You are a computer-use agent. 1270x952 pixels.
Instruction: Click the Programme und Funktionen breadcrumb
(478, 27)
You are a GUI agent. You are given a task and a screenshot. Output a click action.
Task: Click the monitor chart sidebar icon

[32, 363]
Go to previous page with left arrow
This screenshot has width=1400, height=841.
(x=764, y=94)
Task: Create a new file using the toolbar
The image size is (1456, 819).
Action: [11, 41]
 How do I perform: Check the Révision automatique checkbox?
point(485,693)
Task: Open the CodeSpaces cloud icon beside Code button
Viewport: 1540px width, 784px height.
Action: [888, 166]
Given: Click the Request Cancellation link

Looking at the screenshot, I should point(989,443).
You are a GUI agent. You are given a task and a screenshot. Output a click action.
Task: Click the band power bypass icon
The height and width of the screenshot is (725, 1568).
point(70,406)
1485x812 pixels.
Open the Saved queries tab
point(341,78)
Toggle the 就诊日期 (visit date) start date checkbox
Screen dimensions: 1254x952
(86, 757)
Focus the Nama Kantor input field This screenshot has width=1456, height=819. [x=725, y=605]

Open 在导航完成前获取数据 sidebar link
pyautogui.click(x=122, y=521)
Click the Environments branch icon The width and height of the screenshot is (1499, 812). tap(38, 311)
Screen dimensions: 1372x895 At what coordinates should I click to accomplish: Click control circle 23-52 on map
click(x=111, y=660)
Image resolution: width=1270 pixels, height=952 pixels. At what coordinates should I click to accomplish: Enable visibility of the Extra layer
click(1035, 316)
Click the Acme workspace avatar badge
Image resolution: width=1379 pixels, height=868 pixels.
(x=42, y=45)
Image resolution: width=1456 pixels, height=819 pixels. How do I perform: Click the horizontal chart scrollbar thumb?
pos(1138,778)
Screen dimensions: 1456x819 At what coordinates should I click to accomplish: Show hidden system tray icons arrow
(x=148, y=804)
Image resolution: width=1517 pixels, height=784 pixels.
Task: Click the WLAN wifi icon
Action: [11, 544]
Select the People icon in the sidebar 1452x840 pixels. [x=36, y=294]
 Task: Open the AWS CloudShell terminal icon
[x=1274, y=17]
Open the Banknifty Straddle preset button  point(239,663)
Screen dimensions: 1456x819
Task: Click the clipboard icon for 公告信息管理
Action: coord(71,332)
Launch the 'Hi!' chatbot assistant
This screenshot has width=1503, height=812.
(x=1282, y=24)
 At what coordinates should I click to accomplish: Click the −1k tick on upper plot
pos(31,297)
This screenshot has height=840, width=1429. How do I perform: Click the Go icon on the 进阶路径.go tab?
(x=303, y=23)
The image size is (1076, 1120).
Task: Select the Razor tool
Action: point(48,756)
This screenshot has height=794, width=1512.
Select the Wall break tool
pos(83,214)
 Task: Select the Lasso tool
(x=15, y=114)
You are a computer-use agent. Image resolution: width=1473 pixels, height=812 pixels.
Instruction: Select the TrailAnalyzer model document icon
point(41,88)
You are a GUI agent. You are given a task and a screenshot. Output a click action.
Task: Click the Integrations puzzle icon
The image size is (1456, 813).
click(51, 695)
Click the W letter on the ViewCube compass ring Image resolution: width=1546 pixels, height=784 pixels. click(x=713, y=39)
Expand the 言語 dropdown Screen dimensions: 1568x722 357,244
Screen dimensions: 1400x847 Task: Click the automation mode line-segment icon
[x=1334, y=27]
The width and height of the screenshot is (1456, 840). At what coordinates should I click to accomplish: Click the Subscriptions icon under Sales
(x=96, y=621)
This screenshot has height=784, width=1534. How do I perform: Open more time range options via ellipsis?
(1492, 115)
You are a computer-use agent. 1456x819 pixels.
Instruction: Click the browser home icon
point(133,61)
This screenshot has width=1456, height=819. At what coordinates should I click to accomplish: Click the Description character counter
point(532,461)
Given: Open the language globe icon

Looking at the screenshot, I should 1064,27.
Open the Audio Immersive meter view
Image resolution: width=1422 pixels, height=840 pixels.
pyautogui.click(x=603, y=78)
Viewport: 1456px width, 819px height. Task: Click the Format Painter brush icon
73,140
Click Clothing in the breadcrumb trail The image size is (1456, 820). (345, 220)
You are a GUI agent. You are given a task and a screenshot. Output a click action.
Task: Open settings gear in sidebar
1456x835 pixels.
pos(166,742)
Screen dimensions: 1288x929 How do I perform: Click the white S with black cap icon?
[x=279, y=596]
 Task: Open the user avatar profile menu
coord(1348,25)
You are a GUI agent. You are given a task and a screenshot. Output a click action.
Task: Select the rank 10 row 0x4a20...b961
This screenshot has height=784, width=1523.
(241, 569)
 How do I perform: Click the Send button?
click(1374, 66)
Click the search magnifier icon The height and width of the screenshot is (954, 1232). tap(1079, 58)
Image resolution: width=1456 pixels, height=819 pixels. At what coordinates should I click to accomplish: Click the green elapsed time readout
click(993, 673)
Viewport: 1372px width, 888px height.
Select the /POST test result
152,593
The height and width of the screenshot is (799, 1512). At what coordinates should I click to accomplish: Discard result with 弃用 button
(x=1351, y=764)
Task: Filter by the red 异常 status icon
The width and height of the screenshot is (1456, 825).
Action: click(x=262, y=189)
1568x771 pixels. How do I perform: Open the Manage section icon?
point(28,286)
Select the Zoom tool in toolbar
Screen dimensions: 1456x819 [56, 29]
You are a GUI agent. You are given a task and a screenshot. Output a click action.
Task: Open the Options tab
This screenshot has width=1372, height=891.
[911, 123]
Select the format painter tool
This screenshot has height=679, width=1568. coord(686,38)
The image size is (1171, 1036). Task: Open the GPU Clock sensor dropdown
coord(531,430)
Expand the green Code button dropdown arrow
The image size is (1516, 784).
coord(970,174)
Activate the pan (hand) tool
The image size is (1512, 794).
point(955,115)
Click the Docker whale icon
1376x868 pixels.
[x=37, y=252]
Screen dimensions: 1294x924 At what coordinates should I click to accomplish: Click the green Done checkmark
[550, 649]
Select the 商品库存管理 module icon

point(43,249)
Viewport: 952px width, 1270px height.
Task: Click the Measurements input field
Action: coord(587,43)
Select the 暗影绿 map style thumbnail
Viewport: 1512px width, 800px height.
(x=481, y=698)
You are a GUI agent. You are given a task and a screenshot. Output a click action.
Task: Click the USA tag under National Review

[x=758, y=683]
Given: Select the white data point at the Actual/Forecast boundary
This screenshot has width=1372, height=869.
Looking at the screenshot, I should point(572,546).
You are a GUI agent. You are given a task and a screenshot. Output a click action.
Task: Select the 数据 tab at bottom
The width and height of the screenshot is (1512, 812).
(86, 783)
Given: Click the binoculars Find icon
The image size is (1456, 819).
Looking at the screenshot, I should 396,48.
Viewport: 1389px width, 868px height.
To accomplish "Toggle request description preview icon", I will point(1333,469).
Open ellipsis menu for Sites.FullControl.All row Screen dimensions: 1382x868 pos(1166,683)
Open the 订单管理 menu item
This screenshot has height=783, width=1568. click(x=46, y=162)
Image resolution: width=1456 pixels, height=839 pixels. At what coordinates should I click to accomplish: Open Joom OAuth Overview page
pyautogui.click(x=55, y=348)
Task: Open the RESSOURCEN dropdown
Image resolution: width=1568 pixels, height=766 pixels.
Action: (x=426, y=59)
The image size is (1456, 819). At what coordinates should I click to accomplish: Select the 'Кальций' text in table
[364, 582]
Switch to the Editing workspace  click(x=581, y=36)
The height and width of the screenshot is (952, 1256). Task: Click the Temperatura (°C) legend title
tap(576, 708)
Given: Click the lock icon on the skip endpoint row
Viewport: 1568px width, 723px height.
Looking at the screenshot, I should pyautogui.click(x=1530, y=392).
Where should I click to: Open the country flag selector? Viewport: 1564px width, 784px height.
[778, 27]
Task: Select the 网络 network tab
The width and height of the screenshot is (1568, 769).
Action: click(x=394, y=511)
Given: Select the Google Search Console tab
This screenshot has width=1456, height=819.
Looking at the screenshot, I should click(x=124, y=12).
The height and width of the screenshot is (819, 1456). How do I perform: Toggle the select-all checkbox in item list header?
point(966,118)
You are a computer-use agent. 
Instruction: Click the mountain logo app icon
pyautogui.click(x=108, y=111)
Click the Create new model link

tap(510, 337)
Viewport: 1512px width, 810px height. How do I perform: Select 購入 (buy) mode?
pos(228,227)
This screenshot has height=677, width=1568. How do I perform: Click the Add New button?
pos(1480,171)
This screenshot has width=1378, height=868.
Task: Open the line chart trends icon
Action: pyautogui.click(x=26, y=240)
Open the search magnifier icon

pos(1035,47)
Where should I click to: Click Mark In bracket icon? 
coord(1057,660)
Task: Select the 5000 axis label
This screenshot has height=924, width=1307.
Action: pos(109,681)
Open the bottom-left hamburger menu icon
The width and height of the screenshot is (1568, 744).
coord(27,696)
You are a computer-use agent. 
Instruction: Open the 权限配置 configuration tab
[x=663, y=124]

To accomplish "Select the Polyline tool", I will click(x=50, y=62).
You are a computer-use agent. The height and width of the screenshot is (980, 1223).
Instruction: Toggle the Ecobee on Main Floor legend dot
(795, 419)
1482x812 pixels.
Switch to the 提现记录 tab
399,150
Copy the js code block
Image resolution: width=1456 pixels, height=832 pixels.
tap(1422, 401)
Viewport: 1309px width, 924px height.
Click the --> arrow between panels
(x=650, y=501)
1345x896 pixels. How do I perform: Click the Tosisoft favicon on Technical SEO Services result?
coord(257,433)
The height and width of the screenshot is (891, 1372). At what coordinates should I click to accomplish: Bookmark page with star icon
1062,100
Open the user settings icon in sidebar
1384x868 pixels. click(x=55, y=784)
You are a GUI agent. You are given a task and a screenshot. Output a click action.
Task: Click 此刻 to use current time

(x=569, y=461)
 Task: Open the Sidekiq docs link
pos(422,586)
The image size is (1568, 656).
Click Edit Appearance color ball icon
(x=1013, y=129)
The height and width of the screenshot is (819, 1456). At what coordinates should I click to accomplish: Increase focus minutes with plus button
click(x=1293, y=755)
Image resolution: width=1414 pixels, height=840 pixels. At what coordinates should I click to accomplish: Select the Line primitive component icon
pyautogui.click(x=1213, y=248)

§ **Directions for this task**
In the records above, how many lines contain the string "Expand"? Reply with the number only.

§ **Solution to this exercise**
2